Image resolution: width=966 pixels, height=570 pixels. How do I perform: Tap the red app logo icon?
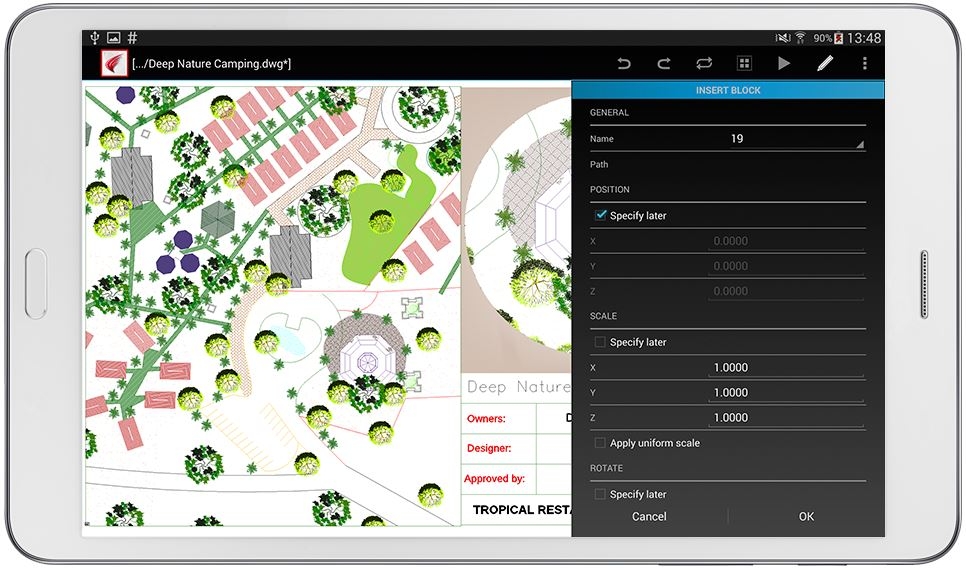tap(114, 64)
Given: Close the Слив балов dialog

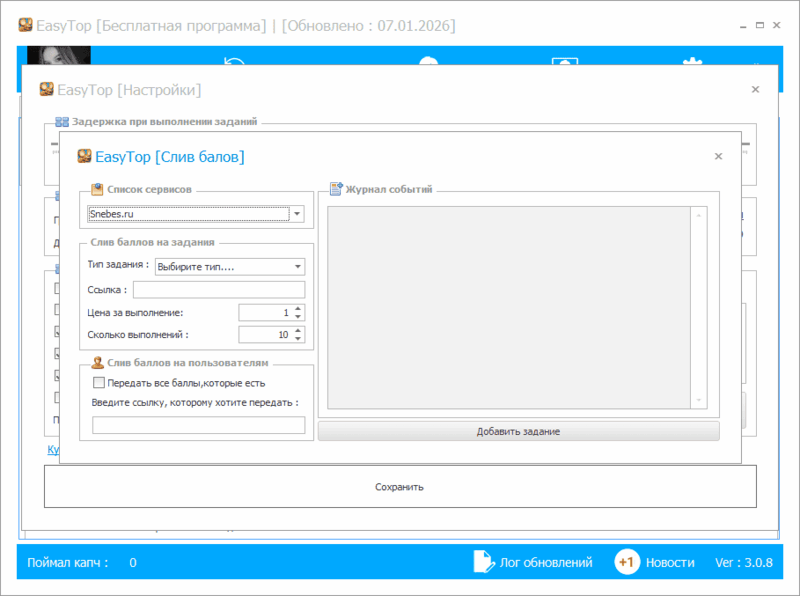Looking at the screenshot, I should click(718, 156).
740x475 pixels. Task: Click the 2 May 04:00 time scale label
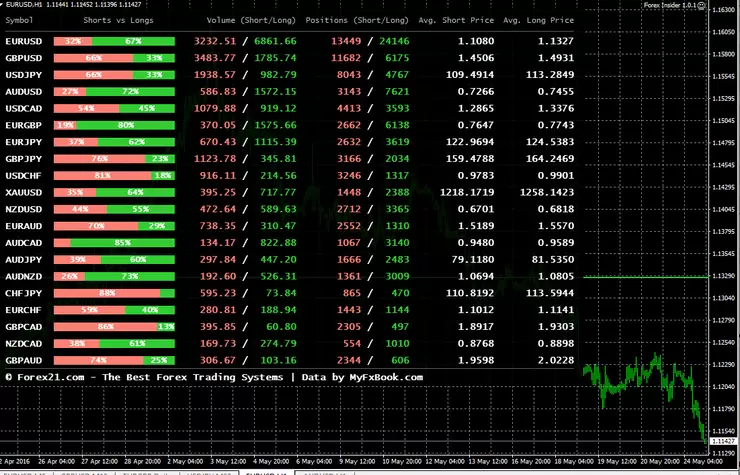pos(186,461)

PROBLEM DETAILS – Wherever a picture appears in the records above, leave it out and transcribe everything else exactly.

RESPONSE –
Image resolution: width=966 pixels, height=570 pixels. How do I perform: Tap the red app logo icon?
tap(114, 64)
Given: Close the Слив балов dialog

Looking at the screenshot, I should click(718, 156).
740x475 pixels. Task: Click the 2 May 04:00 time scale label
pos(186,461)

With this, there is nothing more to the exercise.